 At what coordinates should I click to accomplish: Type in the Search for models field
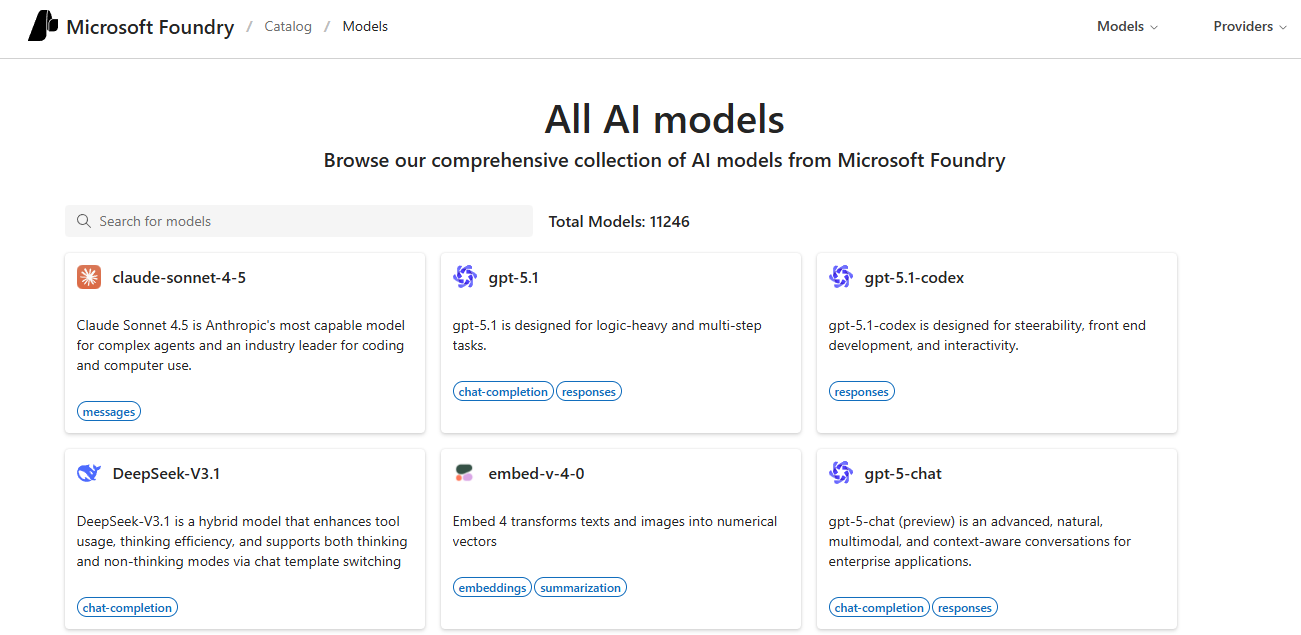point(310,221)
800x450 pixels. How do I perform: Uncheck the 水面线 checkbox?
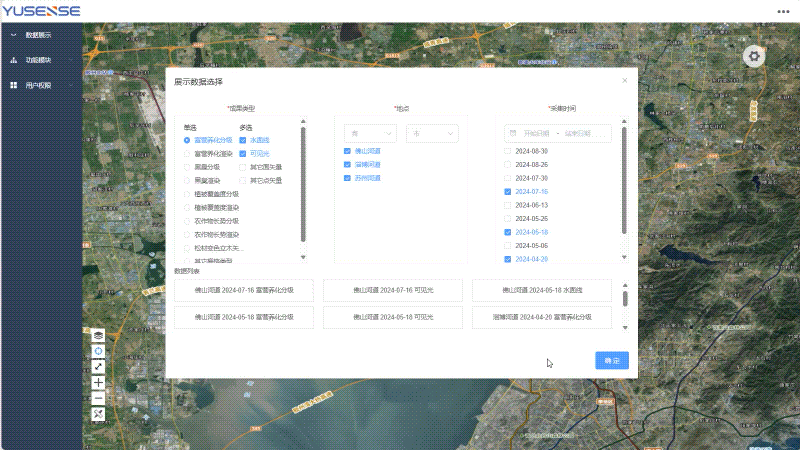pos(243,140)
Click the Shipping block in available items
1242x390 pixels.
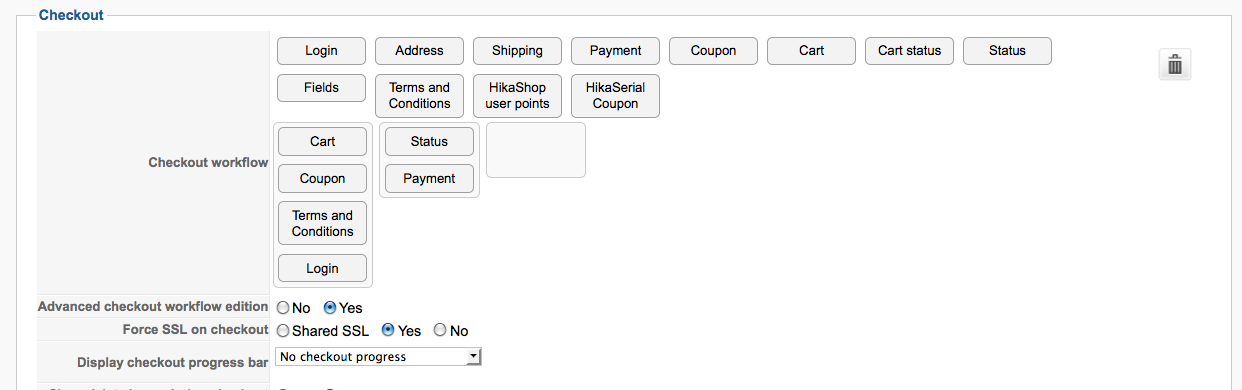[x=517, y=51]
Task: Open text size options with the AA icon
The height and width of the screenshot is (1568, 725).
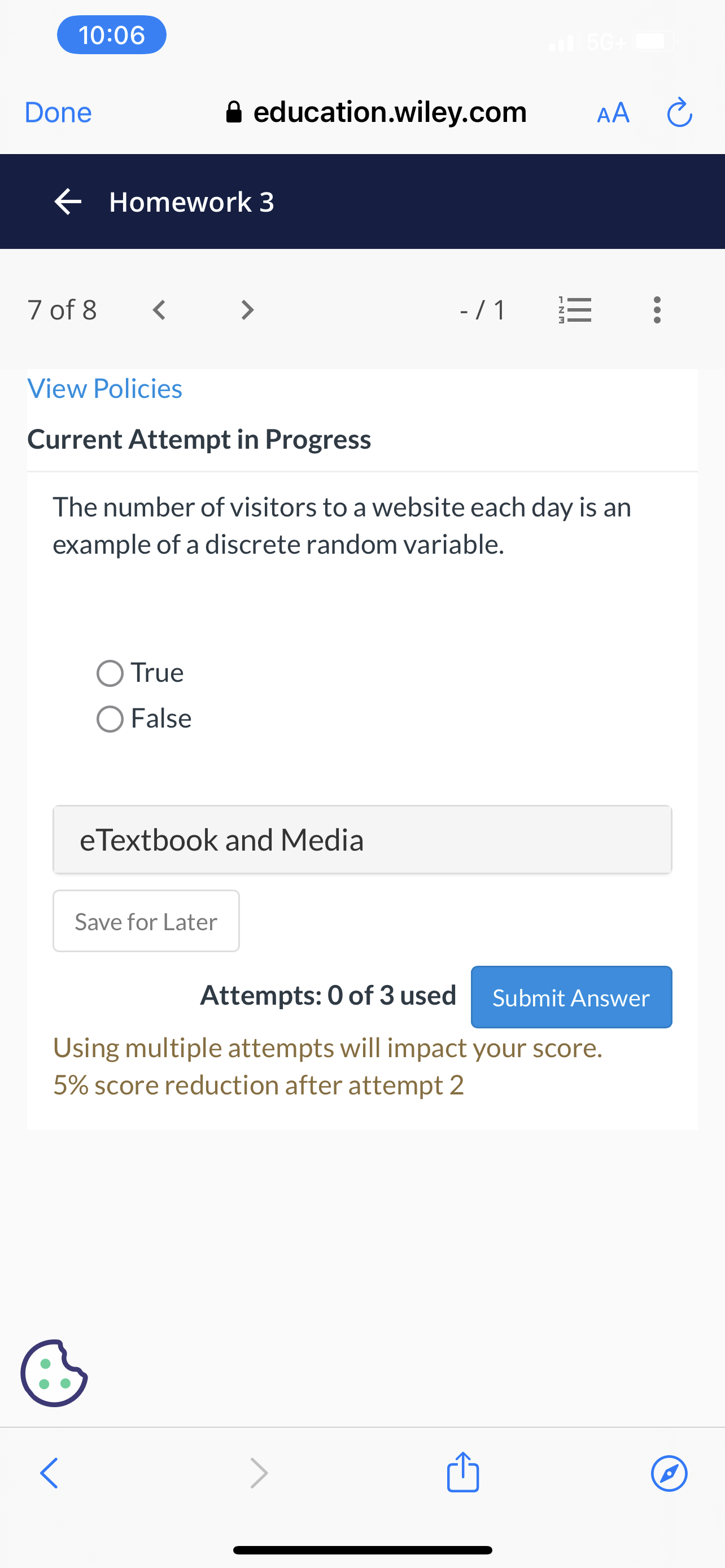Action: point(613,113)
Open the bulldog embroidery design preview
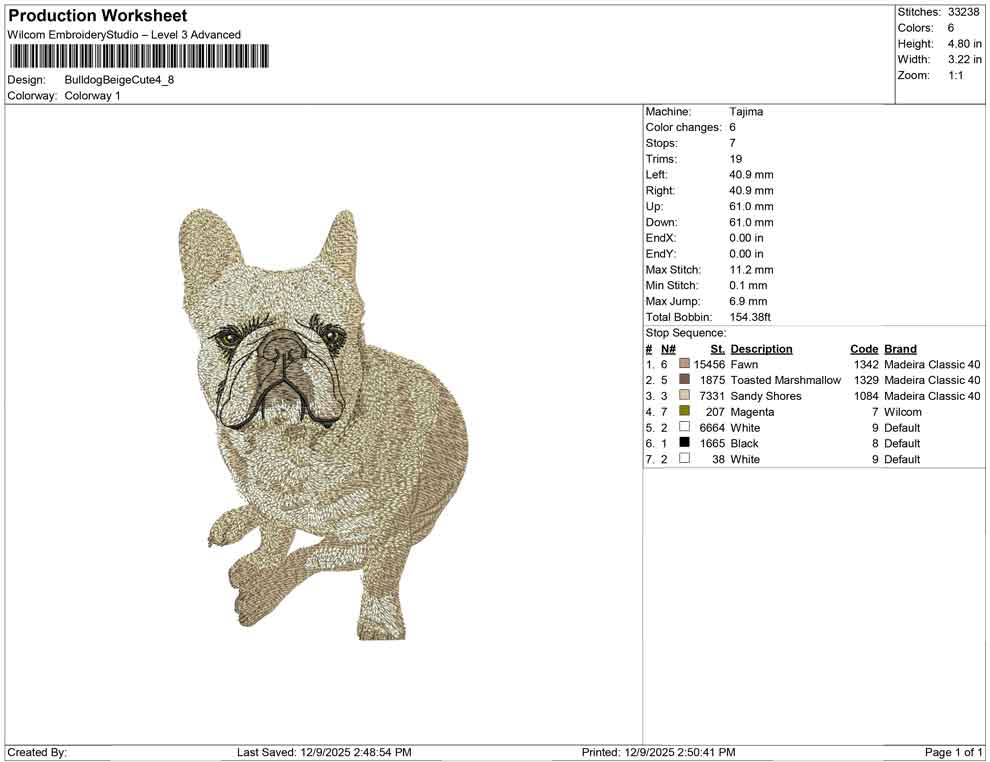 click(x=320, y=420)
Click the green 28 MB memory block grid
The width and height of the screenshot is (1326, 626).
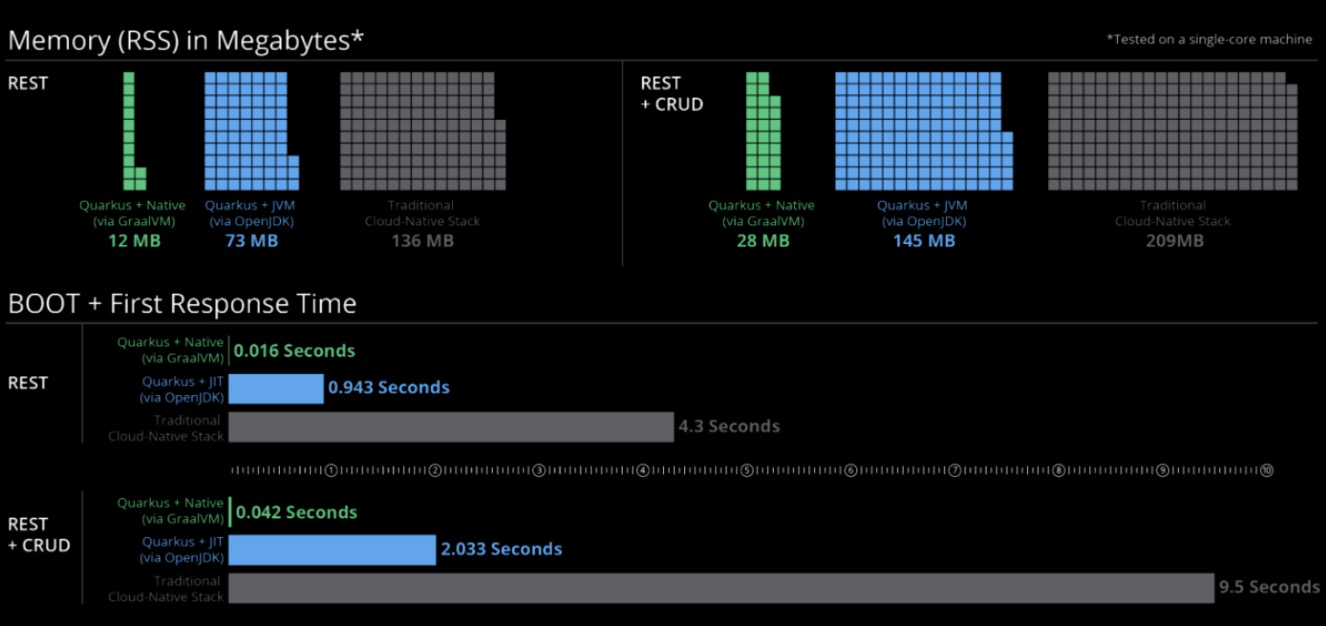pyautogui.click(x=760, y=131)
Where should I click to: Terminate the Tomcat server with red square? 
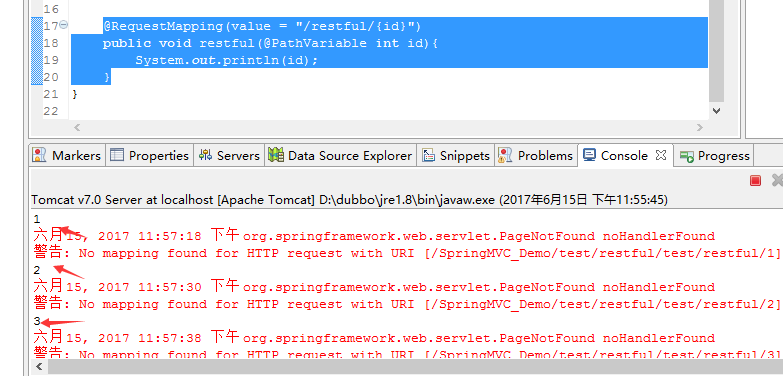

**Instructions to follow**
Could you copy each line from the listing that has the word "with" in it?

**Reply**
Task: Open text size options with the AA icon
Where should I click to: Terminate the Tomcat server with red square? 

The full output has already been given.